* **Problem set**
1. Answer these from the passage on art as therapy:
(a) According to the opening paragraph, what has these artists' creativity become besides aesthetic?
(b) Around what year was Mehnoor Yar Khan working with a women's organization in Jerusalem?
(c) What was the name of the pilot project she came up with?
2. Carry on the passage about art as therapy from its final sentence.

Often incandescent and ineffable, art finds bearing in almost everything around. Which is probably why it invariably touches the realms of one’s inside. However most of the times we conveniently sleepwalk through many such experiences that mordantly influence us. Galvanising many such feelings are these artists who’ve taken their creativity to a level where it isn’t just aesthetic but also therapeutic.
A Dramatic effect
Circa 1992. Mehnoor Yar Khan, a drama therapist and founder member of Rainbow Inc, Hyderabad was working with a womens organisation in Jerusalem, she witnessed the physical and psychological violence that children were subjected to both outside and inside their homes. “There wasn’t a single safe place for children to express themselves or just hang out,” she says. This concern became the root cause of a pilot project that she came up with—Children and Therapy through theatre and video.

* **Data provided**

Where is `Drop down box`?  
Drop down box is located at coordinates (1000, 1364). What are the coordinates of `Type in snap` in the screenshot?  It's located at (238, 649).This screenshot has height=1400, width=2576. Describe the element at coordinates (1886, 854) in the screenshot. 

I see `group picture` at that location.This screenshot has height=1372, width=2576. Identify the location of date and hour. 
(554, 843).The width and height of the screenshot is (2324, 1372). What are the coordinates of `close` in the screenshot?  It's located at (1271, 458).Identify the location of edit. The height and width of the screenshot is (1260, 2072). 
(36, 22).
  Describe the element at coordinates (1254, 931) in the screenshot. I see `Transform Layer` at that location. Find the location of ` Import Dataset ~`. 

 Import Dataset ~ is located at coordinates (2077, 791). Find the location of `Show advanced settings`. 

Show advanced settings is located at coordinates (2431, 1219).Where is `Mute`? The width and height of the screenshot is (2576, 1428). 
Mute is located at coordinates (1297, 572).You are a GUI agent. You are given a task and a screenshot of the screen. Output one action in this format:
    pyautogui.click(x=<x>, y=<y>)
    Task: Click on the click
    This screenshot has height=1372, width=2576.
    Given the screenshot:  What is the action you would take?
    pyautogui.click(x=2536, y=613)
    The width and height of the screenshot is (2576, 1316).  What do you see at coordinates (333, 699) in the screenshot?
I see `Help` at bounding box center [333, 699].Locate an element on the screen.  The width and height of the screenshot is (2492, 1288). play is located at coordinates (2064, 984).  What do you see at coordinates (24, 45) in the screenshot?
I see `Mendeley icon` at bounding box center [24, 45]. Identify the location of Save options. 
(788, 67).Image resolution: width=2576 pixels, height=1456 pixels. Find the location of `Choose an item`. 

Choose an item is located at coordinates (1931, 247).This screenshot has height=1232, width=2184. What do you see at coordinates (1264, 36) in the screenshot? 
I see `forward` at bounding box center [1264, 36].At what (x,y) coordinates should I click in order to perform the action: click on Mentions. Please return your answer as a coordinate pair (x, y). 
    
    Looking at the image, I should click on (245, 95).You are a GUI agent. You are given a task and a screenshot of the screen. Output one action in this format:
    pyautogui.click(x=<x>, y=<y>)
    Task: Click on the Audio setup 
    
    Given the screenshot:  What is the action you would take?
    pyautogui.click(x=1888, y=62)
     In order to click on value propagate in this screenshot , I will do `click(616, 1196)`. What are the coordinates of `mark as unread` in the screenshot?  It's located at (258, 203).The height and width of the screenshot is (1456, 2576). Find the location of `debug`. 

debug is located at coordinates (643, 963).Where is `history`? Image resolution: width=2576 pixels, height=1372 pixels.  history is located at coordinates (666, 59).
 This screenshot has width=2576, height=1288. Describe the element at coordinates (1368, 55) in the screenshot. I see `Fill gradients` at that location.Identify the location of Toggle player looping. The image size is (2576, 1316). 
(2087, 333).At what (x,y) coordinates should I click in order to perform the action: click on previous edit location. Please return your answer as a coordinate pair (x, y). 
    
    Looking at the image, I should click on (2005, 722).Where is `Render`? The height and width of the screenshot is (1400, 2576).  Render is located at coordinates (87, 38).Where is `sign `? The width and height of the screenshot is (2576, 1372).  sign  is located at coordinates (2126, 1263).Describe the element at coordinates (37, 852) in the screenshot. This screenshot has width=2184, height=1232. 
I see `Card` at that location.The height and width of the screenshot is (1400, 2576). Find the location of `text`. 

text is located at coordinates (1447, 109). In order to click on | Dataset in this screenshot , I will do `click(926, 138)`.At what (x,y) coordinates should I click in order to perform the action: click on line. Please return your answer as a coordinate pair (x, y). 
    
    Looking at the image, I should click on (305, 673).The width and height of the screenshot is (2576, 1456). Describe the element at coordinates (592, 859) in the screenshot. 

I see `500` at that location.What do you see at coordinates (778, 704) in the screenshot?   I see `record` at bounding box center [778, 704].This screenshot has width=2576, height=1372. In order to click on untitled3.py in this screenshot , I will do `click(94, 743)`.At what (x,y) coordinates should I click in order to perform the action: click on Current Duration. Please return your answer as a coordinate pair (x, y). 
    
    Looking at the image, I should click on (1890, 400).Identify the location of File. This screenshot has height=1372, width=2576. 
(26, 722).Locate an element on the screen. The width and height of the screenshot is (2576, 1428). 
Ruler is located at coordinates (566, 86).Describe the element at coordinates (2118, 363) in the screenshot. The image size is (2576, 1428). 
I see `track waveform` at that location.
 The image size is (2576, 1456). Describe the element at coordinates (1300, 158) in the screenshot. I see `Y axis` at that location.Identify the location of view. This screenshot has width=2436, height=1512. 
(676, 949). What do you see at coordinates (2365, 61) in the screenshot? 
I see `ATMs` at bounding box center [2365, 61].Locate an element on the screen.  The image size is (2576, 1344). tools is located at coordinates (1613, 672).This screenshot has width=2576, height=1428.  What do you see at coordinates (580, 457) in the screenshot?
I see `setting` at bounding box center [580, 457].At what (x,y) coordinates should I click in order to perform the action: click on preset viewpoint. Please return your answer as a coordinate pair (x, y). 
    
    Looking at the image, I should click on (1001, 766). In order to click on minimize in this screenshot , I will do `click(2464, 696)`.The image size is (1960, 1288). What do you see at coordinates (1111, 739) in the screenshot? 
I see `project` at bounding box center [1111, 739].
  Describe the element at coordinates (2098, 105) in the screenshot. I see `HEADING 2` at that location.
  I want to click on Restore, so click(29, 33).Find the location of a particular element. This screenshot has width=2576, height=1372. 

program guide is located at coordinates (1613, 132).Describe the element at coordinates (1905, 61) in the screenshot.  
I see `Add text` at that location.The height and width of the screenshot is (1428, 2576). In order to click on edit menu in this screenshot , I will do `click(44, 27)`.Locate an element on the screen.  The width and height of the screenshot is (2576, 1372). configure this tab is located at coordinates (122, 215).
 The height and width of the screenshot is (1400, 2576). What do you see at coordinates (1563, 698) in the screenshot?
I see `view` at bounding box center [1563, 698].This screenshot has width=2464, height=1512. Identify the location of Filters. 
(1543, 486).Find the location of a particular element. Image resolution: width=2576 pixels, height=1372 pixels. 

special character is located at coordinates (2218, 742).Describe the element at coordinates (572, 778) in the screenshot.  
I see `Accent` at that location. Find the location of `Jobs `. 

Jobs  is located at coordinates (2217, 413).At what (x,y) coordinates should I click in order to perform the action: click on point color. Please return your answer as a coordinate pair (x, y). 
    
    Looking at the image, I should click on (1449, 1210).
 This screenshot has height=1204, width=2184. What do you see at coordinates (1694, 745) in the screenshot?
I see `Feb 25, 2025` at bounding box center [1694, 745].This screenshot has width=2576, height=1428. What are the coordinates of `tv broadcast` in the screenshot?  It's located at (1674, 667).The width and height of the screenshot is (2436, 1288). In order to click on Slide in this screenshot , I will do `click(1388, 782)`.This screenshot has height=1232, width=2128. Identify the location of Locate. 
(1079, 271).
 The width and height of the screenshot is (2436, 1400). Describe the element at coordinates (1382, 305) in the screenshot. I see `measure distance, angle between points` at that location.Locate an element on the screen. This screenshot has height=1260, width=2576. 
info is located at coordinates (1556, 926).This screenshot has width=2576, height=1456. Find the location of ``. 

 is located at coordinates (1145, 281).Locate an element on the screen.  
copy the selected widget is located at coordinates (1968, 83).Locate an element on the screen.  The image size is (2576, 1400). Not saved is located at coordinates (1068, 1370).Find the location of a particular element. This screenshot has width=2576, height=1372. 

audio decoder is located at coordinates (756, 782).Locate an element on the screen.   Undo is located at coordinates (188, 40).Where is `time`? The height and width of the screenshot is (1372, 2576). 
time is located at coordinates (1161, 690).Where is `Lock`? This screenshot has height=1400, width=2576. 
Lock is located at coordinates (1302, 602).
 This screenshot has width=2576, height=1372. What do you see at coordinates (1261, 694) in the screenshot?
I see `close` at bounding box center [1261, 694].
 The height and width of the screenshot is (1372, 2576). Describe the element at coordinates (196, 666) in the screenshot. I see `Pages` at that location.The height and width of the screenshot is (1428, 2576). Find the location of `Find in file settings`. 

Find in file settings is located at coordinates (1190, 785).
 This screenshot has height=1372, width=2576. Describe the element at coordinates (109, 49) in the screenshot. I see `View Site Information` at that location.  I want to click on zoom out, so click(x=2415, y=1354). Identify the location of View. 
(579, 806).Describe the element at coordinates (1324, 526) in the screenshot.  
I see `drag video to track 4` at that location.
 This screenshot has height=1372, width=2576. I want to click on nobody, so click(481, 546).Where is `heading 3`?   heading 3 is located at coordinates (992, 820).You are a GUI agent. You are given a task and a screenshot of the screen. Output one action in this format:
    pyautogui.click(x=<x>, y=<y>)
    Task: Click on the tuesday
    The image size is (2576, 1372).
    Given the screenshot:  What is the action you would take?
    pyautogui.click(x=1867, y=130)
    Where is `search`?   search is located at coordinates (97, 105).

* **Answer list**
1.
(a) Therapeutic.
(b) Circa 1992.
(c) Children and Therapy through theatre and video.

2.
From 1993 to 1999, she worked with the Culture and Free Thought Association in Khan Younis in the Gaza Strip where she researched the use of drama techniquesin healing. She came up with a manual in Arabic and English called ‘I am the sea, who are you?’ “Each one of us has hidden thoughts, ideas, and a lot more that we find difficult to talk about. We shut these aspects within us and ignore them. If and when they surface, they can leave us depressed and overwhelmed,” she says. Her workshop ‘I want to be me’ puts participants through a series of drama techniques like Forum theater, Image theatre, Rainbow of Desire, Stop and Think, Softly Softly, Stop and Think, Imporvisations, role reversal, Playing with time, Mirroring, etc.